- What the task asks: Return the records exactly as they are.

- Exercise data:
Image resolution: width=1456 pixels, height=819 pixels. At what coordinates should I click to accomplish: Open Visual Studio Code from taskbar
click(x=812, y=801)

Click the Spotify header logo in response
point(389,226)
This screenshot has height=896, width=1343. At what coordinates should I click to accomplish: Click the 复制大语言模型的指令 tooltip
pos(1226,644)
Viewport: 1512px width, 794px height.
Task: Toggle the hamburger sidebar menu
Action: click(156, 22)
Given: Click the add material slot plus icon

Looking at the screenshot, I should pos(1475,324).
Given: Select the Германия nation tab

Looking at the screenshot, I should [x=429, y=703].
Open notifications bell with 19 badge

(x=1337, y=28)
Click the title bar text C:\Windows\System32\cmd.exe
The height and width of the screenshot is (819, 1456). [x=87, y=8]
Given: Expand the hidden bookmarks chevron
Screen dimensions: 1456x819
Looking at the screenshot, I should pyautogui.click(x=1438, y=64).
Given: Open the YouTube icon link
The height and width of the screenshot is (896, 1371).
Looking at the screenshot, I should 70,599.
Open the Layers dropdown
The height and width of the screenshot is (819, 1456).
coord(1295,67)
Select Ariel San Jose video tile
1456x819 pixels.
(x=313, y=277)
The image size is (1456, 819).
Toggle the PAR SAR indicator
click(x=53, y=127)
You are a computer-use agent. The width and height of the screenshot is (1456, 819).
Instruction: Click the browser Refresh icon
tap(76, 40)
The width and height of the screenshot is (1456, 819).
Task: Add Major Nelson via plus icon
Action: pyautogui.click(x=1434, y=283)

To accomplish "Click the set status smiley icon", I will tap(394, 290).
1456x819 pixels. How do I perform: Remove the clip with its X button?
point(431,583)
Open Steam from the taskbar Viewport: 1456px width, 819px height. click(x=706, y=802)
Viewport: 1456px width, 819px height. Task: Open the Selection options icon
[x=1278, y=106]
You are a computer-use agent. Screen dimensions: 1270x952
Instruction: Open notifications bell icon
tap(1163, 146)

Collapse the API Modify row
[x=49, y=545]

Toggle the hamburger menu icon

- Exercise answer:
Image resolution: width=1456 pixels, height=819 pixels. At what coordinates should I click to accomplish: Open Visual Studio Code from taskbar
click(x=812, y=801)

Click the Spotify header logo in response
point(389,226)
This screenshot has height=896, width=1343. At what coordinates should I click to accomplish: Click the 复制大语言模型的指令 tooltip
pos(1226,644)
Viewport: 1512px width, 794px height.
Task: Toggle the hamburger sidebar menu
Action: click(156, 22)
Given: Click the add material slot plus icon

Looking at the screenshot, I should pos(1475,324).
Given: Select the Германия nation tab

Looking at the screenshot, I should [x=429, y=703].
Open notifications bell with 19 badge

(x=1337, y=28)
Click the title bar text C:\Windows\System32\cmd.exe
The height and width of the screenshot is (819, 1456). [x=87, y=8]
Given: Expand the hidden bookmarks chevron
Screen dimensions: 1456x819
Looking at the screenshot, I should pyautogui.click(x=1438, y=64).
Given: Open the YouTube icon link
The height and width of the screenshot is (896, 1371).
Looking at the screenshot, I should 70,599.
Open the Layers dropdown
The height and width of the screenshot is (819, 1456).
coord(1295,67)
Select Ariel San Jose video tile
1456x819 pixels.
(x=313, y=277)
The image size is (1456, 819).
Toggle the PAR SAR indicator
click(x=53, y=127)
You are a computer-use agent. The width and height of the screenshot is (1456, 819).
Instruction: Click the browser Refresh icon
tap(76, 40)
The width and height of the screenshot is (1456, 819).
Task: Add Major Nelson via plus icon
Action: pyautogui.click(x=1434, y=283)

To accomplish "Click the set status smiley icon", I will tap(394, 290).
1456x819 pixels. How do I perform: Remove the clip with its X button?
point(431,583)
Open Steam from the taskbar Viewport: 1456px width, 819px height. click(x=706, y=802)
Viewport: 1456px width, 819px height. Task: Open the Selection options icon
[x=1278, y=106]
You are a computer-use agent. Screen dimensions: 1270x952
Instruction: Open notifications bell icon
tap(1163, 146)

Collapse the API Modify row
[x=49, y=545]

Toggle the hamburger menu icon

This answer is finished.